Jobi Wall

Personal information
- Born: September 12, 1989 (age 36)
- Nationality: American
- Listed height: 6 ft 6 in (1.98 m)
- Listed weight: 215 lb (98 kg)

Career information
- High school: Faith Christian Academy (Arvada, Colorado)
- College: Colorado Christian (2008–2010); Seattle Pacific (2011–2013);
- NBA draft: 2013: undrafted
- Playing career: 2013–present
- Position: Power forward

Career history
- 2013–2014: CAB Madeira
- 2014–2017: Pardubice
- 2017–2018: Legia Warsaw
- 2018–2019: Donar
- 2019: Lakeside Lightning

Career highlights
- Dutch Supercup champion (2018); Czech Cup champion (2016); Second-team All-GNAC (2013); First-team All-RMAC East Division (2010);

= Jobi Wall =

American basketball player (born 1989)

Joseph "Jobi" Wall (born September 12, 1989) is an American professional basketball player who last played for the Lakeside Lightning of the State Basketball League (SBL).

==College career==
Wall first attended Colorado Christian before an injury forced him to miss the majority of the 2010–11 season.
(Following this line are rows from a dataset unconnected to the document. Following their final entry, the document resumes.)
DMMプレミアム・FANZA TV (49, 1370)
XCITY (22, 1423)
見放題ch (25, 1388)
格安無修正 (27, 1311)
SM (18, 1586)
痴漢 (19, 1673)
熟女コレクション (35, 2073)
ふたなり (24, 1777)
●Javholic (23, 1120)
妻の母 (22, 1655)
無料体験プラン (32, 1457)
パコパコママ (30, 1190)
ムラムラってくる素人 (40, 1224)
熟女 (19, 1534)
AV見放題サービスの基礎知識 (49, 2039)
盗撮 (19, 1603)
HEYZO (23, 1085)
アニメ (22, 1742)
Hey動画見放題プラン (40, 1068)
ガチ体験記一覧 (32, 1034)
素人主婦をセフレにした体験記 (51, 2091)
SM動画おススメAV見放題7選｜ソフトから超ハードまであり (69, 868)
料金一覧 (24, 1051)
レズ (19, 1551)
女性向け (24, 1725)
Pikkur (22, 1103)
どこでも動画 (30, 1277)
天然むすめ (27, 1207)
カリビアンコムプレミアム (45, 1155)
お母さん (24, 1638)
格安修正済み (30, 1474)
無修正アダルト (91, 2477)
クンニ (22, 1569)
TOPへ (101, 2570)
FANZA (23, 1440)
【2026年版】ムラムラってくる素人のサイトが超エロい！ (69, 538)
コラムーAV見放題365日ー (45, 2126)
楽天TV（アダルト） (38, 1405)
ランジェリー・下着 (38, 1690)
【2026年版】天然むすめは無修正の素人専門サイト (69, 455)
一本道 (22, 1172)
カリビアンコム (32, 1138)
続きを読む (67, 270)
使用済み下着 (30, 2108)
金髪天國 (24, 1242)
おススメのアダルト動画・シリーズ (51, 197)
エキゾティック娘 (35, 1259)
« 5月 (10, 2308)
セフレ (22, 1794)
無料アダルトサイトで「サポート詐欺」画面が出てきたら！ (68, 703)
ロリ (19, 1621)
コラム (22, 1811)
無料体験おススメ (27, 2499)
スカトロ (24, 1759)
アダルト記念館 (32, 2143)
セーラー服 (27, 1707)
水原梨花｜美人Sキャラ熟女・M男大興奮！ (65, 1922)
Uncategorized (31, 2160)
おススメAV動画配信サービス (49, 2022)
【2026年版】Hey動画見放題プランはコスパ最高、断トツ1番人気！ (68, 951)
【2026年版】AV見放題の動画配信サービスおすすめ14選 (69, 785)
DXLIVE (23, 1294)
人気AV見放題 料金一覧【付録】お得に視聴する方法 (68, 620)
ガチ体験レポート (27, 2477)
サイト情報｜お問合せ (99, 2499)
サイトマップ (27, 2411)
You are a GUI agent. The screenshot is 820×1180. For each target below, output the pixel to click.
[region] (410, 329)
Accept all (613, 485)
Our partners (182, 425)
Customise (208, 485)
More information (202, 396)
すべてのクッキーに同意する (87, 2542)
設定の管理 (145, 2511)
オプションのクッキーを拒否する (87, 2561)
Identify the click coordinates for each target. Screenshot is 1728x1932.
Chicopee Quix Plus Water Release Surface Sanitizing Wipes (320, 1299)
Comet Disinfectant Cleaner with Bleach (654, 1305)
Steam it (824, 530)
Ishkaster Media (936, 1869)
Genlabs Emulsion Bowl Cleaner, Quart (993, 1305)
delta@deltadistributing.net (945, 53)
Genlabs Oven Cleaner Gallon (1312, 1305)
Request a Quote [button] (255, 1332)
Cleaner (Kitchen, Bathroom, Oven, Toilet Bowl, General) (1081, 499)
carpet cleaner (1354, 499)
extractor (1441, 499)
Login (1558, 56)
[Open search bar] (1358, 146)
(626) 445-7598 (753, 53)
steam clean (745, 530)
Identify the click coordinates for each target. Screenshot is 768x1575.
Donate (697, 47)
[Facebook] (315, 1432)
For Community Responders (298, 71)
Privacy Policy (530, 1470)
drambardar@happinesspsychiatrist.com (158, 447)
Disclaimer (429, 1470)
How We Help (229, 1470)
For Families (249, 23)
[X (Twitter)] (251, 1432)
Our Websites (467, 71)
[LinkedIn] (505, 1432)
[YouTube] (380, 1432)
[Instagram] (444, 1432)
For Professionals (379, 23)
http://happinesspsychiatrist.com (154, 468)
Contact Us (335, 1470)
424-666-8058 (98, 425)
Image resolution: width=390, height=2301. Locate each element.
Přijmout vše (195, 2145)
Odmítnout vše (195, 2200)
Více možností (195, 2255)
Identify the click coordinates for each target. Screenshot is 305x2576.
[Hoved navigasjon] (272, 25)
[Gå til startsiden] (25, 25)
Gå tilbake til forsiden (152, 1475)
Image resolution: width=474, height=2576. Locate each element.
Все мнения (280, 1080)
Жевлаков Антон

At the end of the season, he transferred to Seattle Pacific.

==Professional career==
Wall started his professional career in Portugal with CAB Madeira, where he spent the 2013–14 season. He went on to spend three seasons in the Czech Republic with Pardubice between 2014 and 2017, where he won the Czech Cup in 2016. He moved to Poland for the 2017–18 season, where he played for Legia Warsaw.

On July 6, 2018, Wall signed with Donar of the Dutch Basketball League. In January 2019, the club terminated his contract. He subsequently moved to Australia to the play for the Lakeside Lightning of the State Basketball League.